◆ What to produce
Give only a number in reply. It should be how many lines in the records contain the string "Given".

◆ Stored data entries
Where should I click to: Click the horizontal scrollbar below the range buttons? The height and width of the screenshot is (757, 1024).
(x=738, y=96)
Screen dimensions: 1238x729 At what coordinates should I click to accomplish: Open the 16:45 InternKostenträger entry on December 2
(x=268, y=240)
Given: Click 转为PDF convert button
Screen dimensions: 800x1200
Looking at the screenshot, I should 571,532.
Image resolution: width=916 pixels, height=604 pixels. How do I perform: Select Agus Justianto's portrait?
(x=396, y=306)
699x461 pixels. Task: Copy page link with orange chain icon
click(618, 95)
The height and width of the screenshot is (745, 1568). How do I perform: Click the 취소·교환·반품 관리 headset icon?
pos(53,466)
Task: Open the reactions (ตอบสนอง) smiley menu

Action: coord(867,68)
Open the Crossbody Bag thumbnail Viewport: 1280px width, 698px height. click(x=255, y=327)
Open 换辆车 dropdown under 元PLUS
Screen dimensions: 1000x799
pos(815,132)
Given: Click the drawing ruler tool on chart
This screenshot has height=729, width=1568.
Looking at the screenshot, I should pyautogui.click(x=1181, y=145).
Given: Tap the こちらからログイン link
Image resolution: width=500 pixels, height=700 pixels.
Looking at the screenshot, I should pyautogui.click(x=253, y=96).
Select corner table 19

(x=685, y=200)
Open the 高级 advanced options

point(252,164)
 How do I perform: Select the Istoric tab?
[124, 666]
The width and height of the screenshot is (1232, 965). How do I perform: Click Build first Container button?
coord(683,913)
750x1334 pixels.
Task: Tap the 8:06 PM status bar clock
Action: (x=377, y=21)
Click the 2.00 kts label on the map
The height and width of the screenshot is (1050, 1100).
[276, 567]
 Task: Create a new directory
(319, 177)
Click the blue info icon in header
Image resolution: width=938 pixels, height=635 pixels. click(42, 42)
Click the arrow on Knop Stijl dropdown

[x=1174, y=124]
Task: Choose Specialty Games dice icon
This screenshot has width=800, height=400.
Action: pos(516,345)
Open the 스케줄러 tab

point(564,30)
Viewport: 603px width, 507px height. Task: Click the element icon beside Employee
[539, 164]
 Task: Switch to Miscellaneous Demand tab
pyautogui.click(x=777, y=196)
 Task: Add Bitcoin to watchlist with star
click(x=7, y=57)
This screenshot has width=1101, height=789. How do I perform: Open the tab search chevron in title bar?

◆ Answer box
3